岩瀬山城(いわせやま)
 別称  : 愛宕山城
 分類  : 山城
 築城者: 二階堂氏
 遺構  : 土塁、堀、曲輪
 交通  : JR東北本線須賀川駅徒歩30分


       <沿革>
           須賀川二階堂氏初期の居城とされる。須賀川二階堂氏の前史については複数の
          系図等があり、定説をみていない。一般に、二階堂氏が岩瀬郡に所領を得たのは
          鎌倉時代初期といわれ、岩瀬山城も鎌倉時代中に築かれたとされているが、詳しい
          経緯は不明である。
           文安五年(1448)、須賀川の領主であった二階堂為氏は、須賀川城を築いて居城
          を移した。須賀川築城は、応永六年(1399)ごろに為氏の父行続が行ったものとも
          いわれる。これにより、岩瀬山城は須賀川城の支城ないし詰城となった。

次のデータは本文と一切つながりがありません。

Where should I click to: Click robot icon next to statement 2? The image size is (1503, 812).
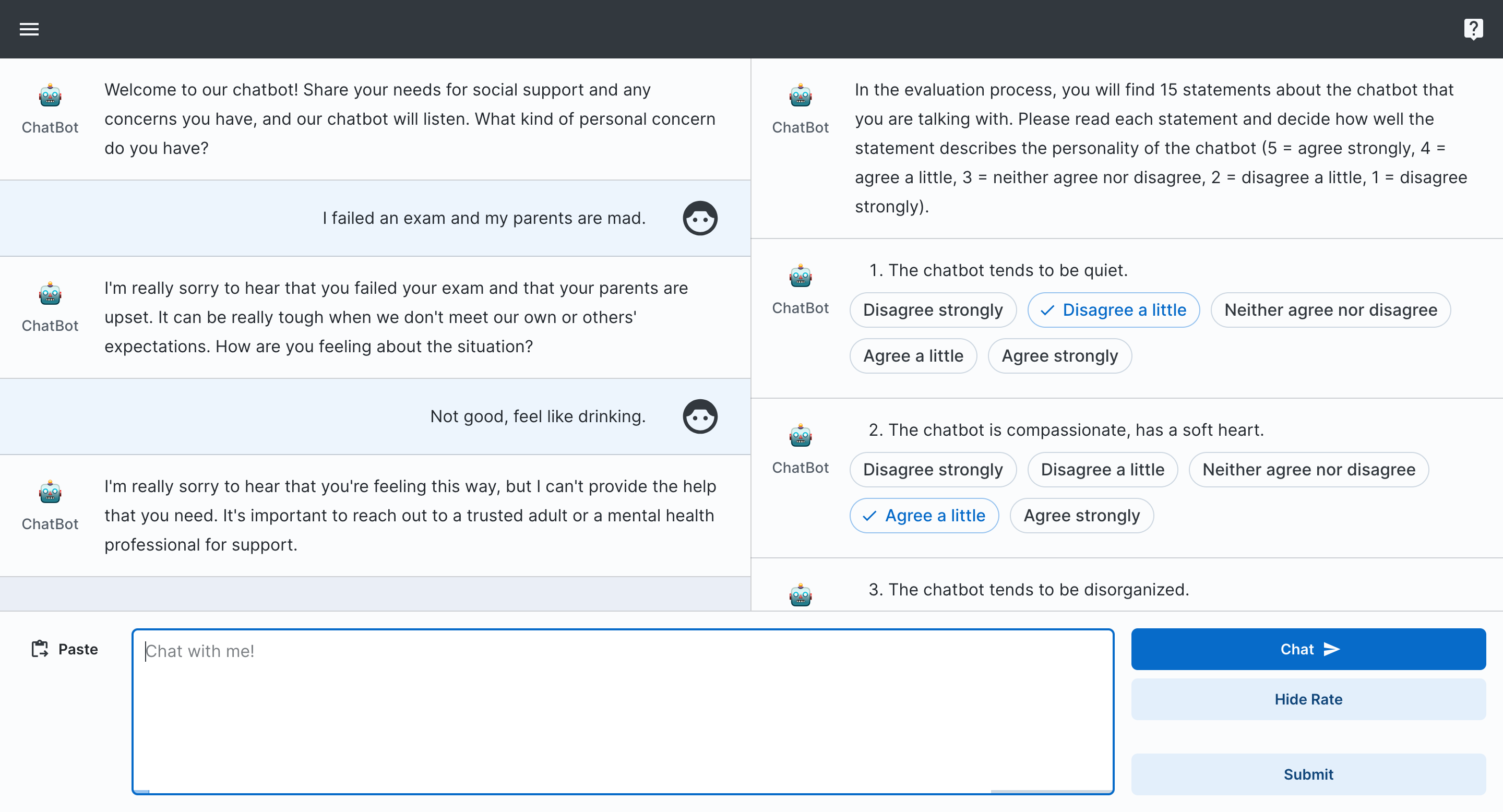(x=800, y=436)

           天正十七年(1589)、伊達政宗が会津の蘆名氏を滅ぼすと、当時の城主で二階堂
          盛義の未亡人であった大乗院(阿南の方)は政宗の伯母にあたることから、政宗は
          降伏勧告を行った。しかし、大乗院はこれを拒絶したため、須賀川城は政宗に攻め
          込まれた。
           同年十月二十六日、須賀川城を舞台に激戦が繰り広げられたが、籠城方の重臣
          守屋筑後守俊重が内応して火を放ったため、ついに落城した。伊達勢は城の北西の
          雨呼口と南西の八幡崎・大黒石口から攻めかけたため、岩瀬山城方面は戦場とは
          ならなかったとみられる。その後の岩瀬山城については定かでない。


       <手記>
           岩瀬山城とは、須賀川市街東側の愛宕山一帯に設けられた城砦群の総称です。

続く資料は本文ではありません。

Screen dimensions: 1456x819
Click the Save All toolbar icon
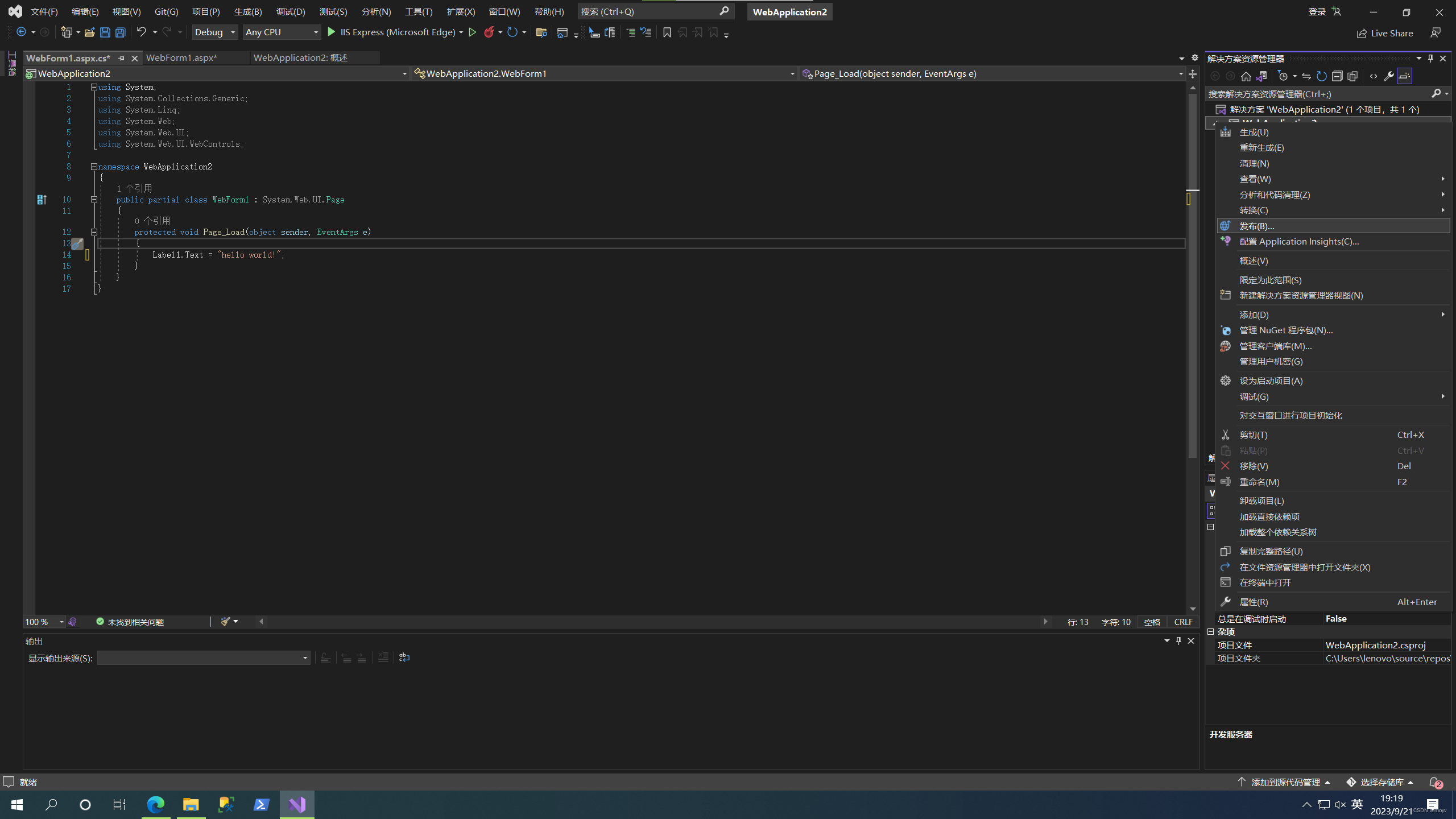tap(121, 32)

          中心は最高所にあたる愛宕山城で、その南方の南舘や五老山、妙見山にも城館が
          あったとされています。とはいえ愛宕山以外の遺構ははっきりせず南舘は公園に、
          五老山は松明あかしの会場となっています。松明あかしは日本三大火祭の1つで、
          須賀川城攻防戦の戦死者を弔うために行われてきたものだそうです。

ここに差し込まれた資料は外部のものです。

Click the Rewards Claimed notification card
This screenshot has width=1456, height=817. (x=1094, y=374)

           愛宕山山頂には、土塁に囲まれた主郭が良好に残っています。虎口は南東・西・
          北東の3か所に開いていますが、どこまでが当時のものかはわかりません。北東隅
          が櫓台状に張り出しているのが特徴で、このことから戦国時代末期までは使用され
          ていたものと推察されます。また、主郭東側には出郭があり、北東尾根筋には門跡
          や堀跡とみられる地形があります。
           『日本城郭大系』には守谷館として記載されていますが、前出の守屋氏の居館と
          される守谷館は、今日では川向うの妙経寺付近とみられています。また、同書には
          愛宕山城を指して「びわくび館」と称していますが、これに相当するとみられる「枇杷
          ノ首山についても、一般にはやはり川向こうの御隠居岳にあたるとされています。

           
 須賀川神社。
 本殿が乗っているのは土塁跡。
長松院の土塁と堀跡。 
 神炊館神社の堀跡。
同じく神社境内の池。 
堀跡を利用したものか。 
 おまけ:このエレキングを曲がると本丸跡です。